Our long-term goal is to develop a sensitive, multiplexed detection platform for real-time single-cell monitoring of prognostic kinase activity in tumor samples. The objective of this application is to develop the first steps towards a multiplex quantification of kinase activity in a breast cancer model system using surface-enhanced Raman spectroscopy (SERS) and peptide-functionalized nanoparticle (NP)-based biosensors. Recent unpublished work in our laboratory suggests that exogenously-added peptide substrates and SERS will allow for sensitive, direct monitoring of kinase activity in biological environments such as cells. In this multidisciplinary application, we combine the kinase biosensor expertise of Parker lab and the extensive SERS experience of Irudayaraj lab to develop a quantitative SERS platform to monitor the activity of Akt, Erk, Src, and c-Abl, kinases associated with drug resistance and clinical outcome of breast cancer patients. Towards demonstrating this proof-of-concept, we propose the following specific aims:
Specific Aim 1. Standardize a SERS platform for the quantification of Akt, Erk, Src and Abl kinase activity.

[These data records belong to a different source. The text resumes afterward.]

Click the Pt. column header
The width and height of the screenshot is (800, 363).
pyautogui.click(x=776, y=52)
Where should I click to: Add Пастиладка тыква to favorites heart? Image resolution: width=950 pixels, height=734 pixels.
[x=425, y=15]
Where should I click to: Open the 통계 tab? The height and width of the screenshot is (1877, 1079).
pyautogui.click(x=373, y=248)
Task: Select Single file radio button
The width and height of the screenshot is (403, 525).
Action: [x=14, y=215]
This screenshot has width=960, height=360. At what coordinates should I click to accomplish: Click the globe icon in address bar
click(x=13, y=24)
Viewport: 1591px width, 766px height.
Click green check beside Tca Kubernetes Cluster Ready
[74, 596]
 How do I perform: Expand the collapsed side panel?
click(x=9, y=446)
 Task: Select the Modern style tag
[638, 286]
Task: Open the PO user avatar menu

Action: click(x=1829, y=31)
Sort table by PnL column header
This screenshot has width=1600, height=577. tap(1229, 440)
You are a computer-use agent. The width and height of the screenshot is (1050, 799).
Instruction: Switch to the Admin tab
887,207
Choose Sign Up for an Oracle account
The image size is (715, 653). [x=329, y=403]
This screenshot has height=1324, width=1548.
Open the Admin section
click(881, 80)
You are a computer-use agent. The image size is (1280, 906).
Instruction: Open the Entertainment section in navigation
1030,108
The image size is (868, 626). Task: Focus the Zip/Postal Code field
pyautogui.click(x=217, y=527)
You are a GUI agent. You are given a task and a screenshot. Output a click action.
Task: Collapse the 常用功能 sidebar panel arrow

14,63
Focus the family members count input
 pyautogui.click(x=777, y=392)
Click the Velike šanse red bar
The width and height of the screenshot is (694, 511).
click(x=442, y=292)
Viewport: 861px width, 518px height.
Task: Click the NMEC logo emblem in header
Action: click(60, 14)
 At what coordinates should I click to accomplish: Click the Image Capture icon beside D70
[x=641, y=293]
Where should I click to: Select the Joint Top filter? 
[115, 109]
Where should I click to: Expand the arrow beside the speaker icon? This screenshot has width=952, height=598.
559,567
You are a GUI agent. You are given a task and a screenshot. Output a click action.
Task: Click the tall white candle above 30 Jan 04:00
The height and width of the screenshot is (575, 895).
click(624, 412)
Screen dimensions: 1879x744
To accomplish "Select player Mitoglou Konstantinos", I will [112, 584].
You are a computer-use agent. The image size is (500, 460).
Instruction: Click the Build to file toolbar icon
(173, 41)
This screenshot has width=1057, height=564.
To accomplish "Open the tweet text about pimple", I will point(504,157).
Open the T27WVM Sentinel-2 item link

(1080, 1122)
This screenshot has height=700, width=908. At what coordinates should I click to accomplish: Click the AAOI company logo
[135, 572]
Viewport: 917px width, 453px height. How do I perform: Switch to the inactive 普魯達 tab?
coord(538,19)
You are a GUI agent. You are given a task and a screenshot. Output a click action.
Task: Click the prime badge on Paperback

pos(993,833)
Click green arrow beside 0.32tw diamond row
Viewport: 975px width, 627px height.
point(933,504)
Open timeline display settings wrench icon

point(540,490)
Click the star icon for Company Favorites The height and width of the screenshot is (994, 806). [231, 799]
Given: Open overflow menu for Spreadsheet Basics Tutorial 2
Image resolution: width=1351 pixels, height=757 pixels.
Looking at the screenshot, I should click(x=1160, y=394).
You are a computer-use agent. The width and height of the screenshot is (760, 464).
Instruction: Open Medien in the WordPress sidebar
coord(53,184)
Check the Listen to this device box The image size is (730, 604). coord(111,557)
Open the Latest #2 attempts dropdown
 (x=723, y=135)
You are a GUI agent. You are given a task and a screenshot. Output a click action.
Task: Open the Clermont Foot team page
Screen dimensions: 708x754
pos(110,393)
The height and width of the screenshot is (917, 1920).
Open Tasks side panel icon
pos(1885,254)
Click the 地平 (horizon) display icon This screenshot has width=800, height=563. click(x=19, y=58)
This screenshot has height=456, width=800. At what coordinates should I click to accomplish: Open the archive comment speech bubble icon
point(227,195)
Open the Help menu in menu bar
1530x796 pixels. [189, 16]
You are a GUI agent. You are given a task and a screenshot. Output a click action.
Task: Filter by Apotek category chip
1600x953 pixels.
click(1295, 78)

Specific Aim 2. Develop single cell mapping schemes to monitor differential kinase activity in response to various stimuli and inhibitors. Our approach represents a novel use of SERS microscopy and kinase substrate NP biosensor design. This technology is non-destructive (leaving cells viable and intact after analysis) and is adaptable to single molecule (and thus single cell) microscopy formats, providing exquisite spatial resolution and allowing us to monitor localized signaling in living cells. It is also tunable for different kinase substrates to allow simultaneous monitoring of more than one kinase activity, in other words 'multiplexing'the analysis, so we will be able to visualize kinases as complexes and systems rather than in isolation. This project has the potential to transform personalized medicine and therapy selection by facilitating single cell monitoring of therapeutic response. Using handheld SERS devices in the clinic, this technology could potentially benefit thousands of patients by giving pathologists (and thus clinicians) nearly 'real-time'mechanistic information about an individual's disease and therapeutic response. This work will also advance the field of signal transduction biology as a whole by enabling the analysis of multiple kinase activities (as opposed to just detecting the phosphorylation state of known endogenous substrates) in single cells in a microscopic platform. Upon demonstrating proof-of- concept with this pilot project, we will have the tools and experience in hand to undertake further technology and instrumentation development to facilitate real-time, live cell imaging using our technique, as well as implementation of a point-of-care, handheld SERS readout using commercially-available devices (goals for a future R33 application). Maturation of the detection platform to that stage would allow biologists for the first time ever to detect signal transduction in real-time in live cells without needing to develop and express e.g. a fluorescent genetic construct, potentially transforming cancer research and drug discovery.
This project has the potential to transform personalized medicine and therapy selection by facilitating single cell monitoring of cancer therapeutic response. Upon further development, this technology could benefit thousands of patients by giving pathologists (and thus clinicians) nearly 'real-time'mechanistic information about an individual's disease and therapeutic response.